*** DATA SUPPLIED ***

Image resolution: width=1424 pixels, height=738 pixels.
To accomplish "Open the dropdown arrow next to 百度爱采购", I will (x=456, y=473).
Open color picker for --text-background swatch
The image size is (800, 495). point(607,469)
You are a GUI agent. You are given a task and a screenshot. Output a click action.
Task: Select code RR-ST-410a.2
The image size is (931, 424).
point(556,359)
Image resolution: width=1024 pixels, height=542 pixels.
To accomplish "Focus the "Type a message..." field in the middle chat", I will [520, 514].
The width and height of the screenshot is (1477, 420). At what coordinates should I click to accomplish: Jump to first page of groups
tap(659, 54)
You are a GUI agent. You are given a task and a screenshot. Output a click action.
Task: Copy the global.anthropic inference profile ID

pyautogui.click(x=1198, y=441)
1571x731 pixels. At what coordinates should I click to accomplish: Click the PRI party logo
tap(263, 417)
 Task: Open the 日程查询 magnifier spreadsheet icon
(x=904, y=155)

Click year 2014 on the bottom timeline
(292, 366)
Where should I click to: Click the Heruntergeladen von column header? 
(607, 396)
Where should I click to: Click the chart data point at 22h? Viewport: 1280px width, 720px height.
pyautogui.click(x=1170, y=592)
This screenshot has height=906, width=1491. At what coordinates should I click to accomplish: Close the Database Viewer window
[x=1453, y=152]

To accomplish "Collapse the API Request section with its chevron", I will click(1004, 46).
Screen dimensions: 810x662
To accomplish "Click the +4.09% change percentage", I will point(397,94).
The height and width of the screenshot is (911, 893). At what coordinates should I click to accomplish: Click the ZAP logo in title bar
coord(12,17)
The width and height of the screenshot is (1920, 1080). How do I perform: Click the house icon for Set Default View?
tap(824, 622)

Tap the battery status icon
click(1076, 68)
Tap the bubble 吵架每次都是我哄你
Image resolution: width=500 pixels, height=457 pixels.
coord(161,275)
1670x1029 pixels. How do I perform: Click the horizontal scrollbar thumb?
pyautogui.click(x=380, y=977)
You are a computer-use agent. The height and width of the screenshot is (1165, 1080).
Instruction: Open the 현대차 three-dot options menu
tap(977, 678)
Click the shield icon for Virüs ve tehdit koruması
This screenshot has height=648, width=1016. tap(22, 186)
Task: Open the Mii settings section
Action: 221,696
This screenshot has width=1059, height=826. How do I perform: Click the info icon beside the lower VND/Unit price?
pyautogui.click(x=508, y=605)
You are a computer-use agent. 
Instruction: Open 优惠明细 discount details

*** End of DATA SUPPLIED ***

REQUIREMENT | Every line that holds the string "agent" must be copied from the records above.

FINISHED TASK |
You are a GUI agent. You are given a task and a screenshot. Output a click action.
You are a GUI agent. You are given a task and a screenshot. Output a click action.
You are a computer-use agent. The height and width of the screenshot is (1165, 1080).
You are a computer-use agent. 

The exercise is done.